--- BEGIN Source document ---

Excitement builds during a stop at a mobile phone shop in a nearby town. The owner says 80% of local people have a mobile phone.

"He's exaggerating," Rahul Gandhi admits, "but the numbers are growing fast."

This shop alone sells between five and 10 phones a day.

The foreign secretary wants to send an e-mail, to write on his blog. "It'll cost you seven rupees (£0.1)," Mr Gandhi says, and the money is secured.

But sadly the line is down… the blog will have to wait. The mobile revolution is having a huge effect in rural India, but connectivity takes time.

"Ten rupees (£0.14) for a five-minute call to Delhi," observes Mr Miliband. "It does change your life."

As they leave a crowd chants the Gandhi name.

'Tough night'

Back in Semra, well past midnight, David Miliband is taken by torchlight to a small brick hut with white walls and green doors. Inside is a simple bed - a traditional charpoy strung with rope. This is where he spends the night.

"The cows kept me up a bit," admitted the foreign secretary

"Goodnight BBC," he says ruefully, as we retreat to our guest house. So there is an obvious question the next morning. How did he sleep?

"I have to say it was a pretty tough night, the cows kept me up a bit."

"But I think it was trying to show a mark of respect for the people who had explained to us what they were doing that we spent the night there.

"The five am start," he had to concede, "was a bit of a challenge."

Food for thought

And all too quickly it was back on an executive jet, back into the diplomatic bubble, and a dash down to Mumbai before heading for Pakistan and then home.

This was the briefest glimpse of the India which a British foreign secretary usually never sees.

David Miliband heard from people struggling to improve themselves, and saw grass roots projects beginning to make a real difference.

"Places which on the surface can seem desolate," he says, "have actually got a really throbbing heartbeat. That's very exciting to see, without in any way diminishing the size of the social and economic challenges which exist."

A long way from the booming Indian economy which is starting to take on the world, about 700 million people still live in the villages, many of them on less than $2 (£1.40) a day.

More food for thought in Amethi, perhaps, than in twice as many meetings with the rich, the famous and the powerful.

--- END Source document ---
--- BEGIN Collected data ---

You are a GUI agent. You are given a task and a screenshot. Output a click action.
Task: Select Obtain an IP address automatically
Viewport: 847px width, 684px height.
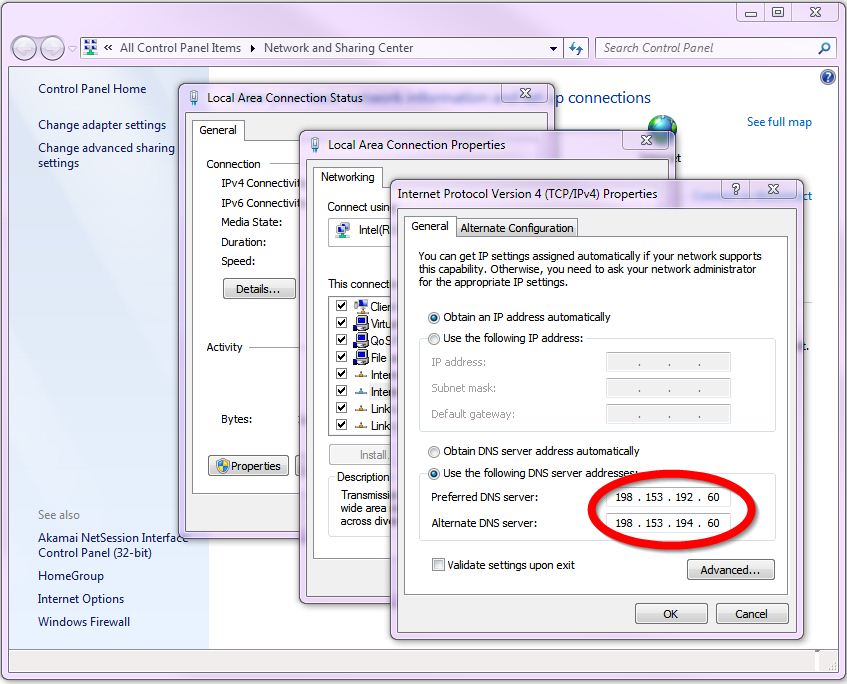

--- END Collected data ---

Answer these from the article about David Miliband's visit to rural India, one per line:
1. How many phones a day does the shop alone sell?
2. What kind of bed is inside the hut where he spends the night?
3. About how many people still live in the villages?

1. Between five and 10.
2. A traditional charpoy strung with rope.
3. About 700 million.